Regardless of how the bills are adjusted, the reason they’re fought against is still the same. All life is precious and should be preserved, even during a time when overpopulation in the United States is becoming an issue and programs used to help low and moderate income families are being cut.
Rejecting these laws does not stop abortion. It only stops legal, safe abortion. Women throughout history have found ways to have abortions when society turned their backs on them. The majority of these women have died or been severely maimed.
If the priority of the anti-abortion movement is to preserve life, why are we not putting the lives and well-being of the women who are not ready to be parents into account?

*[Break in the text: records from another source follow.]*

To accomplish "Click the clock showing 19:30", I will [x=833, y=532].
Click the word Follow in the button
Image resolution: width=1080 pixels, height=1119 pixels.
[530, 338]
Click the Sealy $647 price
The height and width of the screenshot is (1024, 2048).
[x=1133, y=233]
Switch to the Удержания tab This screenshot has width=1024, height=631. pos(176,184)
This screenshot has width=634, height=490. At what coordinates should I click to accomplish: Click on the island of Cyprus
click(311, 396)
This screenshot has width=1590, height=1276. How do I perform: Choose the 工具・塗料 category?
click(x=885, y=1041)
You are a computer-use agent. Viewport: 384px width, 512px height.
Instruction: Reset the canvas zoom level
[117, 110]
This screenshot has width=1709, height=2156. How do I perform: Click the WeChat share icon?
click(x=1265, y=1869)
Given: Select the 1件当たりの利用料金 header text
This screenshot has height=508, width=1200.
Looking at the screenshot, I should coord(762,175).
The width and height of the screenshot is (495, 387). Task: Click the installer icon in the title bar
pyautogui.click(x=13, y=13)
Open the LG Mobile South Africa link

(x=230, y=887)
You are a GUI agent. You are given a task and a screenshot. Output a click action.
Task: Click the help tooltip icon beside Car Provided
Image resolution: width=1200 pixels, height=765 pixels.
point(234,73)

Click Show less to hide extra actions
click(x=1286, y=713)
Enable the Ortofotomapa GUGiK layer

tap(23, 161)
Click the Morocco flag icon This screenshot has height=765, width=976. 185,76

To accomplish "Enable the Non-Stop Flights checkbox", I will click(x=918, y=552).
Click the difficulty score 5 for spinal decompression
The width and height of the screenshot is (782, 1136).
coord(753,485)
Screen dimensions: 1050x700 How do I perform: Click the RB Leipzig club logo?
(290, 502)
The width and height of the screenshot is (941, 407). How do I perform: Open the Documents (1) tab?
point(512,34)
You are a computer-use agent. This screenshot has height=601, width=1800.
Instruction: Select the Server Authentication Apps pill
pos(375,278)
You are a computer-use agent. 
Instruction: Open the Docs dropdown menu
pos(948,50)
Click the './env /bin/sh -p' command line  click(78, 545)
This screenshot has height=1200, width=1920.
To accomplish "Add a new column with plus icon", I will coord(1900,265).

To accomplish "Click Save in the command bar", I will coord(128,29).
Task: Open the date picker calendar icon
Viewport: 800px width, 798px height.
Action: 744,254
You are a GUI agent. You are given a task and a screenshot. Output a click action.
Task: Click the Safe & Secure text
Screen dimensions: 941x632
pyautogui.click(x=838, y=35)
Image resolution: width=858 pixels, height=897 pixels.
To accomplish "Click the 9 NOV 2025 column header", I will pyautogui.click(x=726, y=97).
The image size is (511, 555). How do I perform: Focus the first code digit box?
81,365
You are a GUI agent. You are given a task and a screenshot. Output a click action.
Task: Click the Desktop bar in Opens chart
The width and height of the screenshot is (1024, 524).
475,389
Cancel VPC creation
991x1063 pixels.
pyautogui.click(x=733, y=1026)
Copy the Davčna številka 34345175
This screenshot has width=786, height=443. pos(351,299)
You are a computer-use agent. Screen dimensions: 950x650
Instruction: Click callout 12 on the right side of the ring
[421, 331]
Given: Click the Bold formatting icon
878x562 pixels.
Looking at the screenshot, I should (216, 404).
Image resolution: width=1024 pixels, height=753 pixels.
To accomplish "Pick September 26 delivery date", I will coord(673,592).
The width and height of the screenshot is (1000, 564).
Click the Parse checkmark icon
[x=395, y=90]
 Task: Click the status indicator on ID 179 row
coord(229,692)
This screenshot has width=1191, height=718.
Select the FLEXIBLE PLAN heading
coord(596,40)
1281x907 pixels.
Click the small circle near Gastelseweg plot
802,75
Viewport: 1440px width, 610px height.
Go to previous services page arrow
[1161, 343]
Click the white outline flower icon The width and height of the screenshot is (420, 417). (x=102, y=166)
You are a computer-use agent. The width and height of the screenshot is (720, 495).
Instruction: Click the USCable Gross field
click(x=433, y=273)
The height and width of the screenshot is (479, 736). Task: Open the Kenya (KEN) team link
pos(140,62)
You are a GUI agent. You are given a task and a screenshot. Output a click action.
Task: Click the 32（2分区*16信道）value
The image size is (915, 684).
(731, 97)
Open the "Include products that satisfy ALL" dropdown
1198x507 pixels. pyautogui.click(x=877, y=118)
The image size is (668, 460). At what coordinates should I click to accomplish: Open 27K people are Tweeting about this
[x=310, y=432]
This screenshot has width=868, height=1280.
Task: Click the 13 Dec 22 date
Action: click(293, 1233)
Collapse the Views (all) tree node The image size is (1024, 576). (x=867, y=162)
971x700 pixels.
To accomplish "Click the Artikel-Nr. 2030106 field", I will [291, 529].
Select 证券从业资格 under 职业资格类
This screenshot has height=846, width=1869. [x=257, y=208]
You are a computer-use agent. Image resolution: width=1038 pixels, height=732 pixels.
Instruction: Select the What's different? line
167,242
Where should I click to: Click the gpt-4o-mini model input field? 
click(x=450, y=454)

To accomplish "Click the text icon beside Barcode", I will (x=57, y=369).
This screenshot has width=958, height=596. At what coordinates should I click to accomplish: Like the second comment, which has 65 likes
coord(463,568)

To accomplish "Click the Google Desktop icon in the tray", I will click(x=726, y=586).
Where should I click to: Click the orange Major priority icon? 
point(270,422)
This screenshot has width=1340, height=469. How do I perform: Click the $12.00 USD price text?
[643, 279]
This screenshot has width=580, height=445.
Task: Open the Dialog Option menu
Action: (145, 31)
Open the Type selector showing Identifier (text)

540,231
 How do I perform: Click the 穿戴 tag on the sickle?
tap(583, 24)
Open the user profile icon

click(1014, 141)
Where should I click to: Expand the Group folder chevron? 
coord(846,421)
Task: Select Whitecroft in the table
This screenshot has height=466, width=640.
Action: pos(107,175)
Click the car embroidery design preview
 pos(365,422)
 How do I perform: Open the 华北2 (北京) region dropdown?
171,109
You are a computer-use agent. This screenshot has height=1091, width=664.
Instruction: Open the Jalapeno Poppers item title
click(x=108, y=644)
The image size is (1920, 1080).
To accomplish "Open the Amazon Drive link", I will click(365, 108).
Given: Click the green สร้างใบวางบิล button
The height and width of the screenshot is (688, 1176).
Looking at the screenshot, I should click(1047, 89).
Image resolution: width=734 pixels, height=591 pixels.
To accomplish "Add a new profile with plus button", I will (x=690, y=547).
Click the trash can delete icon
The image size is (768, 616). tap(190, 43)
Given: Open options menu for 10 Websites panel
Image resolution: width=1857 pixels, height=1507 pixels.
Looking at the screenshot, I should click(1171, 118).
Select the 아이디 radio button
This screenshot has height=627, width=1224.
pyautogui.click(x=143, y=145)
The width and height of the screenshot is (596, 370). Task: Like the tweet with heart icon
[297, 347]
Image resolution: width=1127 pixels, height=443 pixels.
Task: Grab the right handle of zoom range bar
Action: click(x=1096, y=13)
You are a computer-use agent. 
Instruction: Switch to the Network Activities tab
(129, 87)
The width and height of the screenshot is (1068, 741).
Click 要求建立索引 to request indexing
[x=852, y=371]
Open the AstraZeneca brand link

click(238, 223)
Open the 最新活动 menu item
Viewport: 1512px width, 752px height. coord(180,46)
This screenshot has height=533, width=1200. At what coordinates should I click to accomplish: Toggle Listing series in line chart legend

A message to pro-life supporters
I understand your anger and your need to preserve life. My grandmother went through the same motions after the death of her baby, but please try to understand why some women choose to abort.
Some people aren’t ready, or even meant, to be parents. They may not have the financial, mental or emotional ability to lead and mold another human being onto the journey it takes to become a person, make a choice. Simple as that.
If you are pro-life, might I suggest a bit of community service?
Volunteer at daycares and after-school programs.
Foster the over 438,000 of children right here in the U.S. who need good homes. After all, this is where children who aren’t aborted usually end up.
Petition for the president to reunite the thousands of children who were separated from their parents at the Mexican border.
After all, it would seem a bit ridiculous not to fight just as hard for children that are already in existence compared to the ones that are not born yet.
If you’re anti-abortion, might I suggest using your energy to preventing the conception in the first place? Encourage young men and women to have safe sex. Write a letter to your governor to reinstate the Obama-era requirement that employers’ health insurance policies cover birth control methods at no cost to women, which was gutted in 2017 by President Trump.
You will not be responsible for the life and well-being of this baby, so why are you expecting someone who is not ready to bear the responsibility as well? Women have the right to make decisions to improve their lives before they bring another human being into it.
A baby shouldn’t be punishment for someone having sex, consensual or not.
Vise-Versa, inadequate parents and a lifetime of hardships shouldn’t be a child’s punishment for being born.
Bottom line, no doctor worth their salt is going around providing abortions of any trimester just for shits and giggles, and no woman will have one without some trace of guilt following them.
Leave them all be and focus on your own children and priorities.